-- WHAT YOU HAVE TO DO --
A faithful, complete copy of the entries is the sole expected answer.

-- EXERCISE MATERIAL --

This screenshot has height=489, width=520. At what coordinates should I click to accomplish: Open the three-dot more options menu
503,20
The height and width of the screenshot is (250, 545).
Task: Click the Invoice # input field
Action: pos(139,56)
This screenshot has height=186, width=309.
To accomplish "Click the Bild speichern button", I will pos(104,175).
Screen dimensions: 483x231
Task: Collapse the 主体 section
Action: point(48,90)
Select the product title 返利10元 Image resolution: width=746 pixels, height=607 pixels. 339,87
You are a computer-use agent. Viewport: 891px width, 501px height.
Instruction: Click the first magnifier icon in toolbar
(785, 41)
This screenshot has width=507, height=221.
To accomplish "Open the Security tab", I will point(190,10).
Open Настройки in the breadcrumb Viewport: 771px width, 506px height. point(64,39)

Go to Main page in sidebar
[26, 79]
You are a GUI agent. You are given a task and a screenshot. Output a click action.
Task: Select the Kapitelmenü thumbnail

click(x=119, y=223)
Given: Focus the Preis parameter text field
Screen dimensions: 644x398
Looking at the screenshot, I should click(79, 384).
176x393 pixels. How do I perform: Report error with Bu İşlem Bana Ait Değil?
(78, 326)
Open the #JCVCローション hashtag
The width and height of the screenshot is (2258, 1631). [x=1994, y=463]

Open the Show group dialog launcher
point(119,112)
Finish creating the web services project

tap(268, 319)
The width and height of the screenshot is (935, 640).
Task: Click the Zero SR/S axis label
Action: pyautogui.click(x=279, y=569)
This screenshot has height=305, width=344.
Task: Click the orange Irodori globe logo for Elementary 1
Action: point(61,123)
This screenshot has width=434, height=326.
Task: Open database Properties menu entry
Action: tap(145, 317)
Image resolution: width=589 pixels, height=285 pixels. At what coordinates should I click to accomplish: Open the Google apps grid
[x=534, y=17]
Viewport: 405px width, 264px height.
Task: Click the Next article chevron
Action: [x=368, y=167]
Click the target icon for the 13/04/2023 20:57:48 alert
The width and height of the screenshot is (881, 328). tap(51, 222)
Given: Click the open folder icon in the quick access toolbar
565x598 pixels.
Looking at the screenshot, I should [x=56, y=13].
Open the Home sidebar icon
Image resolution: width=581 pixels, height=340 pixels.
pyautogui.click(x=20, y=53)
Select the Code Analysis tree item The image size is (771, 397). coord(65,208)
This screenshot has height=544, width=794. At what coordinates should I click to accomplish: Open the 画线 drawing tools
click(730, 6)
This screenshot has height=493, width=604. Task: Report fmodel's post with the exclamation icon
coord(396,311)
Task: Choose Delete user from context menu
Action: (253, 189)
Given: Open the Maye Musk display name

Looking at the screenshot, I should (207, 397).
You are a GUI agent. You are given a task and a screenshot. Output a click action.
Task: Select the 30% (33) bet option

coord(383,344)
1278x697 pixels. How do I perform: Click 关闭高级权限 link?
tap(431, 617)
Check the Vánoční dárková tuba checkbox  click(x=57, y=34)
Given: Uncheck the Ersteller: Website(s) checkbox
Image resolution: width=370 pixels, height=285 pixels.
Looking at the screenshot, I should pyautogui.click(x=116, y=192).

-- REPLY TO THE TASK --
This screenshot has height=489, width=520. At what coordinates should I click to accomplish: Open the three-dot more options menu
503,20
The height and width of the screenshot is (250, 545).
Task: Click the Invoice # input field
Action: pos(139,56)
This screenshot has height=186, width=309.
To accomplish "Click the Bild speichern button", I will pos(104,175).
Screen dimensions: 483x231
Task: Collapse the 主体 section
Action: point(48,90)
Select the product title 返利10元 Image resolution: width=746 pixels, height=607 pixels. 339,87
You are a computer-use agent. Viewport: 891px width, 501px height.
Instruction: Click the first magnifier icon in toolbar
(785, 41)
This screenshot has width=507, height=221.
To accomplish "Open the Security tab", I will point(190,10).
Open Настройки in the breadcrumb Viewport: 771px width, 506px height. point(64,39)

Go to Main page in sidebar
[26, 79]
You are a GUI agent. You are given a task and a screenshot. Output a click action.
Task: Select the Kapitelmenü thumbnail

click(x=119, y=223)
Given: Focus the Preis parameter text field
Screen dimensions: 644x398
Looking at the screenshot, I should click(79, 384).
176x393 pixels. How do I perform: Report error with Bu İşlem Bana Ait Değil?
(78, 326)
Open the #JCVCローション hashtag
The width and height of the screenshot is (2258, 1631). [x=1994, y=463]

Open the Show group dialog launcher
point(119,112)
Finish creating the web services project

tap(268, 319)
The width and height of the screenshot is (935, 640).
Task: Click the Zero SR/S axis label
Action: pyautogui.click(x=279, y=569)
This screenshot has height=305, width=344.
Task: Click the orange Irodori globe logo for Elementary 1
Action: point(61,123)
This screenshot has width=434, height=326.
Task: Open database Properties menu entry
Action: tap(145, 317)
Image resolution: width=589 pixels, height=285 pixels. At what coordinates should I click to accomplish: Open the Google apps grid
[x=534, y=17]
Viewport: 405px width, 264px height.
Task: Click the Next article chevron
Action: [x=368, y=167]
Click the target icon for the 13/04/2023 20:57:48 alert
The width and height of the screenshot is (881, 328). tap(51, 222)
Given: Click the open folder icon in the quick access toolbar
565x598 pixels.
Looking at the screenshot, I should [x=56, y=13].
Open the Home sidebar icon
Image resolution: width=581 pixels, height=340 pixels.
pyautogui.click(x=20, y=53)
Select the Code Analysis tree item The image size is (771, 397). coord(65,208)
This screenshot has height=544, width=794. At what coordinates should I click to accomplish: Open the 画线 drawing tools
click(730, 6)
This screenshot has height=493, width=604. Task: Report fmodel's post with the exclamation icon
coord(396,311)
Task: Choose Delete user from context menu
Action: (253, 189)
Given: Open the Maye Musk display name

Looking at the screenshot, I should (207, 397).
You are a GUI agent. You are given a task and a screenshot. Output a click action.
Task: Select the 30% (33) bet option

coord(383,344)
1278x697 pixels. How do I perform: Click 关闭高级权限 link?
tap(431, 617)
Check the Vánoční dárková tuba checkbox  click(x=57, y=34)
Given: Uncheck the Ersteller: Website(s) checkbox
Image resolution: width=370 pixels, height=285 pixels.
Looking at the screenshot, I should pyautogui.click(x=116, y=192).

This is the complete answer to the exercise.